Under EU law, in the following case, the complainants referred to birth as a protected ground.
Example: In Zoi Chatzi v. Ypourgos Oikonomikon, the CJEU examined whether granting only one period of parental leave for twins was discriminatory on the basis of birth, contrary to Article 21 of the Charter of Fundamental Rights. The CJEU held that the rights in the Framework Agreement on parental leave were afforded to parents in their capacity as workers to help them reconcile their parental and professional responsibilities. There was no right relating to parental leave granted to the child, neither in the Framework Agreement nor in the EU Charter. Consequently, there was no discrimination based on birth where only one period of parental leave was given for twins. The CJEU further held that the Framework Agreement could not be interpreted as automatically allowing a separate period of parental leave for each child born. It was acknowledged that the Framework Agreement set down only minimum requirements and that adjustments to the rules could be made where EU Member States allowed more than the minimum three months of required parental leave. However, when adopting measures transposing the Framework Agreement, the EU Member States’ legislatures must keep in mind the principle of equal treatment and ensure that parents of twins receive treatment which takes their needs into account.
Under the ECHR, aside from the ground of ‘birth’, few, if any, cases have been brought before the ECtHR relating to these grounds. In Mazurek v. France, the ECtHR found that the difference in treatment, based solely on the fact of being born out of wedlock, could only be justified by particularly ‘weighty reasons’.
Example: In Wolter and Sarfert v.
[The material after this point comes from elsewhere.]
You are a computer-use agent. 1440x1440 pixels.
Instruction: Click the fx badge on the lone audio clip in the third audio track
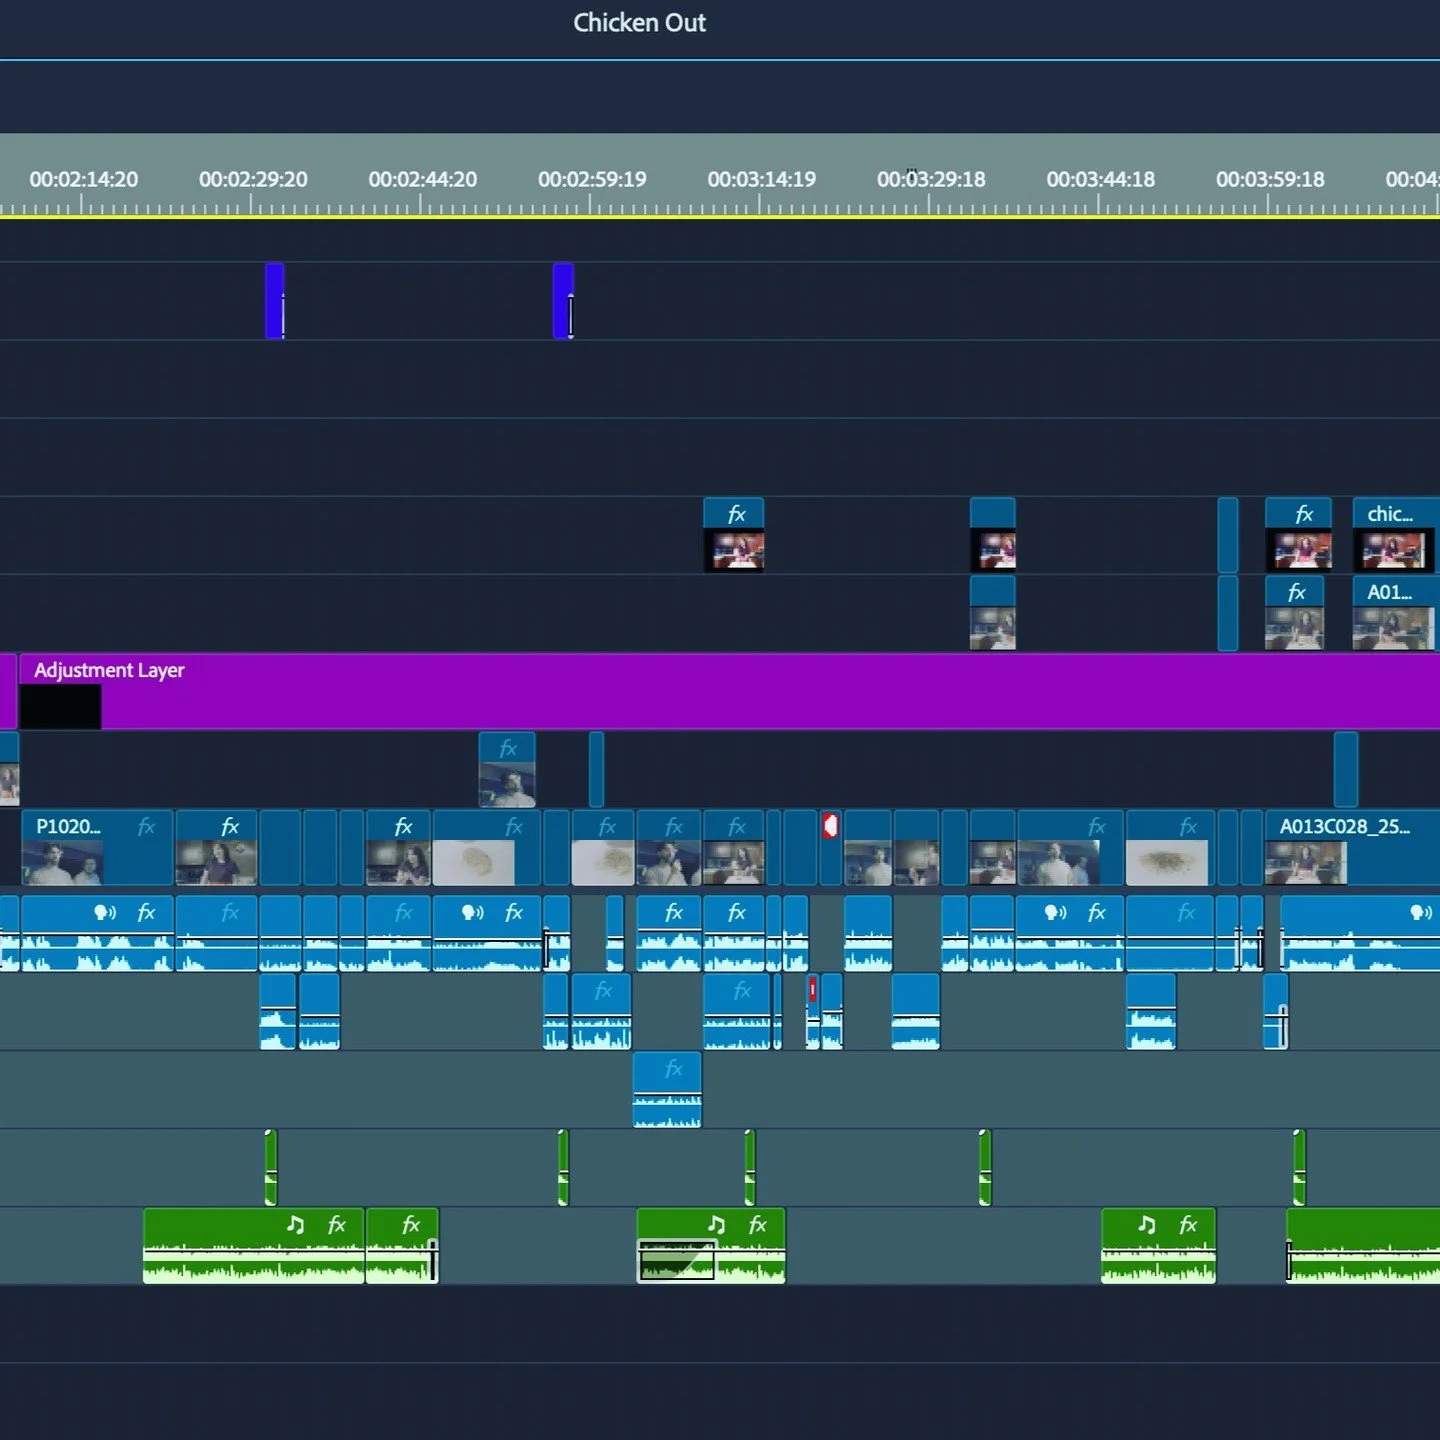674,1069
Germany, the applicants were born out of wedlock. Following the death of their respective fathers, the applicants were recognised as heirs of their fathers’ estate. However, in accordance with national legislation, the applicants could only have inherited it if they were born out of wedlock after 1 July 1949 and if their fathers died after 28 May 2009. The national courts held that the legislation could not apply retrospectively, because of the principle of legal certainty. The applicants complained that they were discriminated against as children born outside of marriage when compared to children born within marriage.
The ECtHR found that, although the legal certainty was a weighty factor, it was not sufficient to prevent the applicants from inheriting their fathers’ estate and made reasonable the relation between proportionality of the means employed and the aim pursued. Consequently, the ECtHR found a violation of Article 14 of the Convention taken in conjunction with Article 1 of Protocol No. 1.
Example: In the case of Chassagnou v. France,  the applicants complained that they were not permitted to use their land in accordance with their wishes. A law obliged smaller landowners to transfer public hunting rights over their land, while owners of large land were under no such obligation and could use their land as they wished. The applicants wished to prohibit hunting on their land and use it for the conservation of wildlife. The ECtHR found that difference in treatment between large and small landowners constituted discrimination on the basis of property.
Under international law, the grounds of social origin, birth and property also feature under Article 2 (2) of the International Covenant on Economic, Social and Cultural Rights, to which all the EU Member States are party. The Committee on Economic, Social and Cultural Rights, responsible for monitoring and interpreting the treaty has expanded on their meaning in its General Comment 20.  According to the Committee, ‘social origin’, ‘birth’ and ‘property’ status are interconnected. Social origin ‘refers to a person’s inherited social status’. It may relate to the position that they have acquired through birth into a particular social class or community (such as those based on ethnicity, religion, or ideology), or from one’s social situation, such as poverty and homelessness. Additionally, the ground of birth may refer to one’s status as born out of wedlock, or being adopted. The ground of property may relate to one’s status in relation to land (such as being a tenant, owner, or illegal occupant), or in relation to other property.
604. The grounds of social origin, birth and property also feature under Art. 2 (2) of the International Covenant on Economic, Social and Cultural Rights, 1966 (to which all the EU Member States are party). See UN, CESCR (2009), General comment No. 20: Non-discrimination in economic, social and cultural rights (art. 2, para. 2, of the International Covenant on Economic, Social and Cultural Rights), UN Doc. E/C.12/GC/20, 2 July 2009, paras. 24-26 and 35.
605. CJEU, C-149/10, Zoi Chatzi v. Ypourgos Oikonomikon, 16 September 2010.
606. ECtHR, Mazurek v. France, No. 34406/97, 1 February 2000.
607. ECtHR, Wolter and Sarfert v. Germany, Nos. 59752/13 and 66277/13, 23 March 2017. See also Fabris v. France [GC], No. 16574/08, 7 February 2013.
608. ECtHR, Chassagnou and Others. v. France [GC], No. 25088/94 and others, 29 April 1999.
609. See also ECtHR, Herrmann v. Germany [GC], No. 9300/07, 26 June 2012.
610. UN, CESCR (2009), General comment No. 20: Non-discrimination in economic, social and cultural rights (art. 2, para. 2, of the International Covenant on Economic, Social and Cultural Rights), UN Doc. E/C.12/GC/20, 2 July 2009, paras. 24-26 and 35.